Though being in this state, my parents worked hard to give me a normal life. I was raised well by them; they bought me very nice things I could do at home, like coloring books, DVDs to watch, learning materials and other things until I went to Preschool. Those stuffs were mostly about fairytales, and I was exposed to them. As I grew up, and in every good grades I get, I ask them to buy me different stuffs about fairytales. I've seen Cinderella, Little Mermaid, Beauty and the Beast, Snow White and other fairy tales as I lived my childhood. Because of this, I had earned the mentality about love; that love is always about nice things and happy endings do exist. And of course, only one person is destined to be my prince charming, the one and only who will come once in my lifetime.

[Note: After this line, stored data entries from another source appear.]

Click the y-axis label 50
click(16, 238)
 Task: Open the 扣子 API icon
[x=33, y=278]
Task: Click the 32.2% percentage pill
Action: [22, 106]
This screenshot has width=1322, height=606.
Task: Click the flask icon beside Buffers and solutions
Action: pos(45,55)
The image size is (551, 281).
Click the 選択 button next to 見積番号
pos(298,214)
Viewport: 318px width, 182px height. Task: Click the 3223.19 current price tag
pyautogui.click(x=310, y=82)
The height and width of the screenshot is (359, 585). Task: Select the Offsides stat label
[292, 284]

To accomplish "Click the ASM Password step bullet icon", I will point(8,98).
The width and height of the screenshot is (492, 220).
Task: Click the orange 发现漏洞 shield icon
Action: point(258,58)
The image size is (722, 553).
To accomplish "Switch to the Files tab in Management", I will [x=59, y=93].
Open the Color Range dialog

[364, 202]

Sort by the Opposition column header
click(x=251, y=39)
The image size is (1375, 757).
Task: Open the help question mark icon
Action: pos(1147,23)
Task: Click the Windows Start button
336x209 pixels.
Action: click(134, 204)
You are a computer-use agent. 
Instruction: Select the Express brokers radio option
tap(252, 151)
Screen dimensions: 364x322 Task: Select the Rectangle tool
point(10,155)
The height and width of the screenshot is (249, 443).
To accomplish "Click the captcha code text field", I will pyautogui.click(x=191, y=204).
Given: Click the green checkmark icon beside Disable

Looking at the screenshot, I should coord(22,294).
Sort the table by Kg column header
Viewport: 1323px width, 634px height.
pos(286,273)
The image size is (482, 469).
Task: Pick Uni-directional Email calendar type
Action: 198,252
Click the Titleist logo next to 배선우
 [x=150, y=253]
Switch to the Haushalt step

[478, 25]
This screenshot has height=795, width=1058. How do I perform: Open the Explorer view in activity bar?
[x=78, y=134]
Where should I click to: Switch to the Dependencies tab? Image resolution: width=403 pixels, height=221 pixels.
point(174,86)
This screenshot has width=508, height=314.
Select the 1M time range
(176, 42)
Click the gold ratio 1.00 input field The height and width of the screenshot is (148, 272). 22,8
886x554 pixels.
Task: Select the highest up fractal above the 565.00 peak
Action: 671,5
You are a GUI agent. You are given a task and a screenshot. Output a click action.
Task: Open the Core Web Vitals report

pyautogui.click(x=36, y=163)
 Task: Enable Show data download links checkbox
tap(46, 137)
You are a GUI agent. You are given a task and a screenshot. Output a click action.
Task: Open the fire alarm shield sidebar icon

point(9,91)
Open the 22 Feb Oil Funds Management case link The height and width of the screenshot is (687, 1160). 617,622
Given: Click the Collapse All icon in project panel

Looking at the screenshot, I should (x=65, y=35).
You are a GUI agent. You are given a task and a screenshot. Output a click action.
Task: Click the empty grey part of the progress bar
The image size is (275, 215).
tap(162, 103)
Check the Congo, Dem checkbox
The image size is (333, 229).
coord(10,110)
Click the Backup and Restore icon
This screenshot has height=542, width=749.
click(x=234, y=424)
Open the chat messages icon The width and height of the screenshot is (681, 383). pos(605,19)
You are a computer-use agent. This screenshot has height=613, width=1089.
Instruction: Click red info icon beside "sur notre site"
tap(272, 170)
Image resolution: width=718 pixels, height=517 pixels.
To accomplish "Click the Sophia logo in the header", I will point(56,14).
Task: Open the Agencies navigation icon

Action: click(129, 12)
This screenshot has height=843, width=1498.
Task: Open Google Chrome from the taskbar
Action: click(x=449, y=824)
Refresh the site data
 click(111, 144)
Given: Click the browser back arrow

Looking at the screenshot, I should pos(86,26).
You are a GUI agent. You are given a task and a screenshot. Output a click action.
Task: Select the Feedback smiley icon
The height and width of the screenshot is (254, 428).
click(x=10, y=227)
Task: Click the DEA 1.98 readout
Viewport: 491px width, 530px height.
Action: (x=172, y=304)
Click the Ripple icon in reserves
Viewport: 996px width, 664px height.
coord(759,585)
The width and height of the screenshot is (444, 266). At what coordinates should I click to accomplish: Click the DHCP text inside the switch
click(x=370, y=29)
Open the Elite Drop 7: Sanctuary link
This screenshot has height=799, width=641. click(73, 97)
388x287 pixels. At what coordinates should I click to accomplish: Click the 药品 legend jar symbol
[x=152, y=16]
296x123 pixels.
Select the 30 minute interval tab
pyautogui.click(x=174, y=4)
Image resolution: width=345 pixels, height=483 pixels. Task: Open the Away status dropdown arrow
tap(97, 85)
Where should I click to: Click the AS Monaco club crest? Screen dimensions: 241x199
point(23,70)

And why wouldn't I believe in happy endings? I've always seen them between mom and dad. We live in a happy ending; we are all happy with our life. I see no problems at all.

Everyone would think I was happy throughout my childhood, to have such kind mom and dad. But to be frank, I lived through a mysterious life, riding along, pretending I don't care when I do.

What made me say these stuffs?

Sure I do. I do have these Fairytale stuffs, coloring books and good grades that only few girls would get. I'm positive that only few parents would buy these things to their kid, because they are being practical. That's why they think I'm lucky that all the stuffs I want, my parents give me. But they don't know that I also have one thing I want, but my parents couldn't give me.